- Performance: Fragmented indexes increase search latency and reduce throughput.
- Accuracy: Out-of-date centroids or partitions hurt recall and precision.
- Cost: Poor index quality forces larger search budgets (more probes, more compute).
- Predictability: Unmaintained indexes produce variable query latencies and inconsistent results.
- Write first, index later
- Buffer new writes (for example, in a write log, small in-memory shards, or a write-optimized store) and perform indexing asynchronously in the background.
- Pros: very low write latency; you can batch and tune indexing jobs for throughput.
- Cons: recent writes may be missing or lower-quality in search results until the background indexing completes.
- Merge small pieces (compaction)
- Periodically merge many small or fragmented index shards into larger, optimized shards (similar to compaction in LSM trees).
- Pros: improves consistency and search performance without a full rebuild.
- Cons: requires scheduling and resource management; merges consume CPU, memory, and I/O while running.
- Rebuild sometimes
- Run a full reindex from the canonical data store at scheduled intervals or when metrics indicate fragmentation exceeds a threshold.
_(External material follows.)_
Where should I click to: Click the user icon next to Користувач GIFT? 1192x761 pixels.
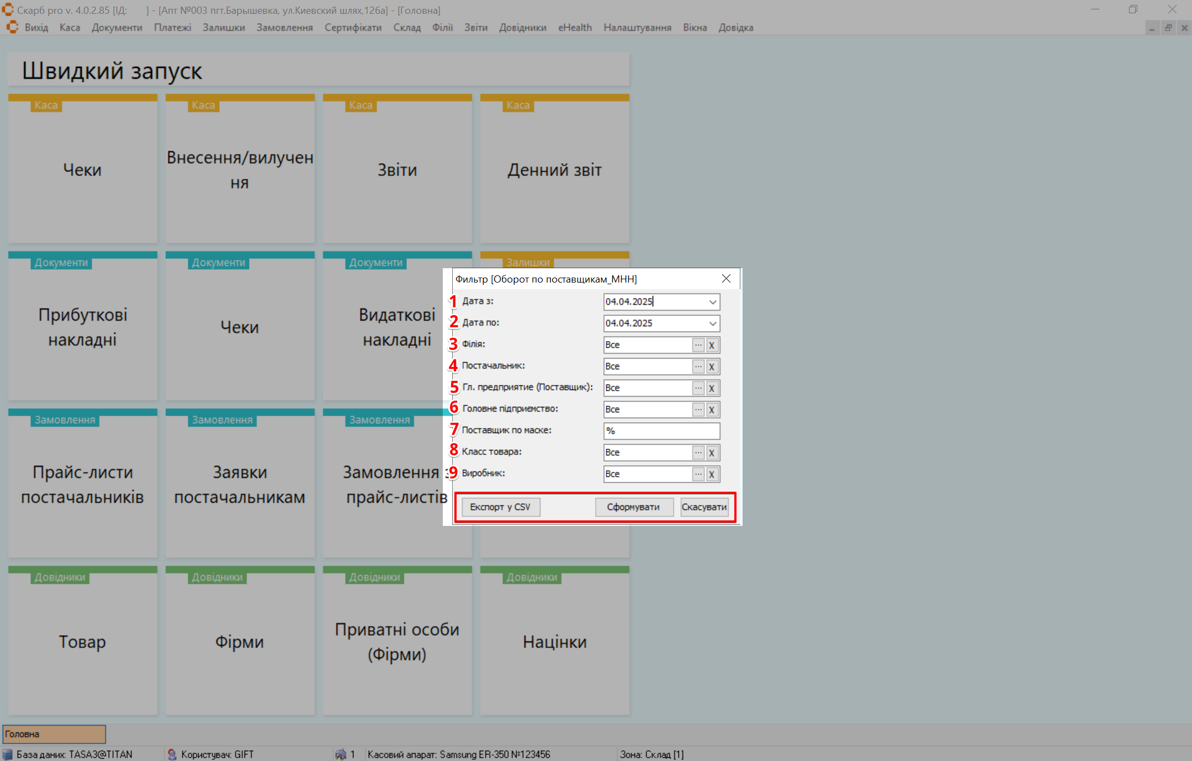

- Pros: restores optimal index structure and accuracy by clearing accumulated fragmentation.
- Cons: expensive and potentially disruptive for large datasets; usually performed during low-traffic windows or on dedicated infrastructure.

| Strategy | When to use it | Key benefits | Trade-offs |
|---|---|---|---|
| Write first, index later | High write volume, tight write latency requirements | Fast writes, batch-friendly indexing | Recent data may be temporarily unsearchable or lower-quality |
| Merge small pieces (compaction) | Steady mutation with many small updates | Keeps index tidy, improves steady-state performance | Requires periodic resources and careful scheduling |
| Rebuild sometimes | Periodic full refresh windows or when fragmentation is severe | Restores optimal index structure and accuracy | Expensive; can be disruptive at scale |
- Monitor index health: track fragment counts, average shard size, query latency, and recall metrics.
- Define SLA-driven policies: decide acceptable staleness and schedule compaction/rebuilds around traffic windows.
- Combine strategies: buffer for low-latency writes, compact frequently to reduce fragmentation, and schedule periodic full rebuilds for a reset.
- Automate thresholds: trigger compaction or full reindexing based on measurable indicators (e.g., shard count, average search recall).
- Test on representative workloads: simulate production traffic to tune merge frequencies and batch sizes.
Choose a mix of buffering, compaction, and periodic rebuilds based on your workload: write volume, read SLAs, and how fresh search results must be.